** INSTRUCTIONS TO FOLLOW **
Write out again, exactly, the lines below starting at the one with "Instruction: Collapse all" and ending at the one with "Select the 12.5B y-axis tick label".

(Stored data entries)
BEGIN

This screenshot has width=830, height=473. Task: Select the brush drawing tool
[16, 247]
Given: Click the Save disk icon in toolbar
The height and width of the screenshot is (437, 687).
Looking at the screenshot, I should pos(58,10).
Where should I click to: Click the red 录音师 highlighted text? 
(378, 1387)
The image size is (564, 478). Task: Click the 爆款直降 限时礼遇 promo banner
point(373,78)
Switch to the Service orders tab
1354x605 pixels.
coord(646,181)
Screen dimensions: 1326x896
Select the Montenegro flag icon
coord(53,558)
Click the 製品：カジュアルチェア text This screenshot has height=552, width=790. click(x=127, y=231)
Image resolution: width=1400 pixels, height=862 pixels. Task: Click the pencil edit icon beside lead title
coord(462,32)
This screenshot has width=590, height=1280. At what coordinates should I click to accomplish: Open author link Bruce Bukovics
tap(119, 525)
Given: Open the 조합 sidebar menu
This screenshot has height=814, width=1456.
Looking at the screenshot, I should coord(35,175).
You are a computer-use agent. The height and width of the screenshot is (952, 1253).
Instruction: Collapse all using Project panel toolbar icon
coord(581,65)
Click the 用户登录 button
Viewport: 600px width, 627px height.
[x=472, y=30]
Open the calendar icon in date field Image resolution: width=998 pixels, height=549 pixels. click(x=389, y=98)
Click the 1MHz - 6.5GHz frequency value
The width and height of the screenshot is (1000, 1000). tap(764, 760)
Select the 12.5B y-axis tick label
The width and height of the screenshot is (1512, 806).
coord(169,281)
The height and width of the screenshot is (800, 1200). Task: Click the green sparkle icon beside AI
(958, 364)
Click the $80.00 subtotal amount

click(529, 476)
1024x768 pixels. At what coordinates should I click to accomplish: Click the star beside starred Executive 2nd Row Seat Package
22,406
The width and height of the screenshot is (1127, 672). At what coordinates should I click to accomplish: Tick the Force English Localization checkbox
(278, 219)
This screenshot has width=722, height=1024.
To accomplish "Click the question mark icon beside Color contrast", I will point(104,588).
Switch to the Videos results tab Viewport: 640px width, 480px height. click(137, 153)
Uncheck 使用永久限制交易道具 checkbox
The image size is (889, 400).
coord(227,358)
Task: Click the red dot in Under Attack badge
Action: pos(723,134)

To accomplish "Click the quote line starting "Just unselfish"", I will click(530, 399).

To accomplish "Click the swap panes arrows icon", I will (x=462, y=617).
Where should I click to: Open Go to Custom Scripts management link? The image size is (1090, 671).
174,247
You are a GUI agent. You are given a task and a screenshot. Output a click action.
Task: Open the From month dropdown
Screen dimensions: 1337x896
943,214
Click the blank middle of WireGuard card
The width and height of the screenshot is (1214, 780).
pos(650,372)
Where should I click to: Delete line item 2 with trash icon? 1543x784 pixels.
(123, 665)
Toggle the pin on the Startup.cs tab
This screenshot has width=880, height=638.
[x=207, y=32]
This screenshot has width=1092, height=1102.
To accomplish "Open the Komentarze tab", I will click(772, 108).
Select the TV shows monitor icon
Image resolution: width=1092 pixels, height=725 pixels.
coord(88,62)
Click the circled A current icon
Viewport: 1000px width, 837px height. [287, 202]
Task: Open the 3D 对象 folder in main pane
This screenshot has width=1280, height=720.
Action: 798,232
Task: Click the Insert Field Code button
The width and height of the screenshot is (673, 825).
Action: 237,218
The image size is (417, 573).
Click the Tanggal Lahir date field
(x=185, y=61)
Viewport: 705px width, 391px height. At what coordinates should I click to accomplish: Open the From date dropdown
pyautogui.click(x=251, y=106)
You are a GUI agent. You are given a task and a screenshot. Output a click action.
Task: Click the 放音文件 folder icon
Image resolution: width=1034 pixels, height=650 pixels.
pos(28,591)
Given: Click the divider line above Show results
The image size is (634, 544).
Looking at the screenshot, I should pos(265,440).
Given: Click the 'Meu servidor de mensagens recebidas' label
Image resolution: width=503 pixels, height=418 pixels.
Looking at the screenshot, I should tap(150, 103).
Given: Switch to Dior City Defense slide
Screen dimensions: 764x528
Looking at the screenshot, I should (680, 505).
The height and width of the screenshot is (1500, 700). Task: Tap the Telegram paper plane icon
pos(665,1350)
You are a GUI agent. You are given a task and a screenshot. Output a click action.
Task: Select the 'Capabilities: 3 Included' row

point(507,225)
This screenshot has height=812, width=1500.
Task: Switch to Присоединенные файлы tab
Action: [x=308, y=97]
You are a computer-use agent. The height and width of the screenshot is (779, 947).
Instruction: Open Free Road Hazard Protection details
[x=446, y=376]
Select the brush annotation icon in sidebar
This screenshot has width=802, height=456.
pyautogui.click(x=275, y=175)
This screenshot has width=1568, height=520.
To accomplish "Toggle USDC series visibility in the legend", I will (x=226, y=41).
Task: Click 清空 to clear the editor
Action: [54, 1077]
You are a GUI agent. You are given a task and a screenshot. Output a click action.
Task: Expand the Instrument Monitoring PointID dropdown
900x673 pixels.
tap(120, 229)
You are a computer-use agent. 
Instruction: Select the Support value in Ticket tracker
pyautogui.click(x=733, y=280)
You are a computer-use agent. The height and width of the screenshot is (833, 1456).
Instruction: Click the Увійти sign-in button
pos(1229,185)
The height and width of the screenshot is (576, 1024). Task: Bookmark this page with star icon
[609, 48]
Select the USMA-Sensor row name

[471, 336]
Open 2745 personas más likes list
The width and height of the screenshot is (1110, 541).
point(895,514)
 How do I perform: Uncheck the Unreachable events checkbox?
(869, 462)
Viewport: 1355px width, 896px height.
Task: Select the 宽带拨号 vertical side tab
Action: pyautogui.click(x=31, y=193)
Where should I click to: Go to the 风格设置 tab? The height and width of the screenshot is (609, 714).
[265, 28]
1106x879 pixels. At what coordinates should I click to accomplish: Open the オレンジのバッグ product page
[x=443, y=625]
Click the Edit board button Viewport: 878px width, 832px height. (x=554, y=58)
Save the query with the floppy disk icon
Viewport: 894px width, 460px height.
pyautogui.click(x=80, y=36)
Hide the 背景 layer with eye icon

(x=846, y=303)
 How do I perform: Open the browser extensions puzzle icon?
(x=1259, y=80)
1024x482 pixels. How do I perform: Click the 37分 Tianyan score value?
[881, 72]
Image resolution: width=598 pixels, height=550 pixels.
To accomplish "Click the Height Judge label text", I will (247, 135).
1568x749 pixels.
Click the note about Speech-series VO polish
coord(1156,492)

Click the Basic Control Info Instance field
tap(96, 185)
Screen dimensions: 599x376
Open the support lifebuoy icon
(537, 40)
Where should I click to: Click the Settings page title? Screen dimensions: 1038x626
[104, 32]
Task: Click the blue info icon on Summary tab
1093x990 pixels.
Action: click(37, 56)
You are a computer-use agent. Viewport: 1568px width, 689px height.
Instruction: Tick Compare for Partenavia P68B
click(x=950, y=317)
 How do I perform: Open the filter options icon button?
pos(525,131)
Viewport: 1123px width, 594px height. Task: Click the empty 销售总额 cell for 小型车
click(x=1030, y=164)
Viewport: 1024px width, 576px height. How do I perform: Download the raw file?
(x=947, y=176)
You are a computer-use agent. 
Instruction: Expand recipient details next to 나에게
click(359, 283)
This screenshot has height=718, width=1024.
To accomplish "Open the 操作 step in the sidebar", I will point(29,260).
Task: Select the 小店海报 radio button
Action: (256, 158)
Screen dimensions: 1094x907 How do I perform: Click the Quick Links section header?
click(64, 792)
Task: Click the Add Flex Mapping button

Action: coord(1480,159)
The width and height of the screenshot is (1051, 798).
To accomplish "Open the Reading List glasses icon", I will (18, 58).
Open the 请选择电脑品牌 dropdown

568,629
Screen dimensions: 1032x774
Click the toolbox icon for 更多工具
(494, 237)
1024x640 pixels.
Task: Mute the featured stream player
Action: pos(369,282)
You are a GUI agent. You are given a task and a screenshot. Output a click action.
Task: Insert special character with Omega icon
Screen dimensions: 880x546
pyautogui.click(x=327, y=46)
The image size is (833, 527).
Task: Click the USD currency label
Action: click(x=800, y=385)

END

** RESPONSE TO THIS TASK **
Instruction: Collapse all using Project panel toolbar icon
coord(581,65)
Click the 用户登录 button
Viewport: 600px width, 627px height.
[x=472, y=30]
Open the calendar icon in date field Image resolution: width=998 pixels, height=549 pixels. click(x=389, y=98)
Click the 1MHz - 6.5GHz frequency value
The width and height of the screenshot is (1000, 1000). tap(764, 760)
Select the 12.5B y-axis tick label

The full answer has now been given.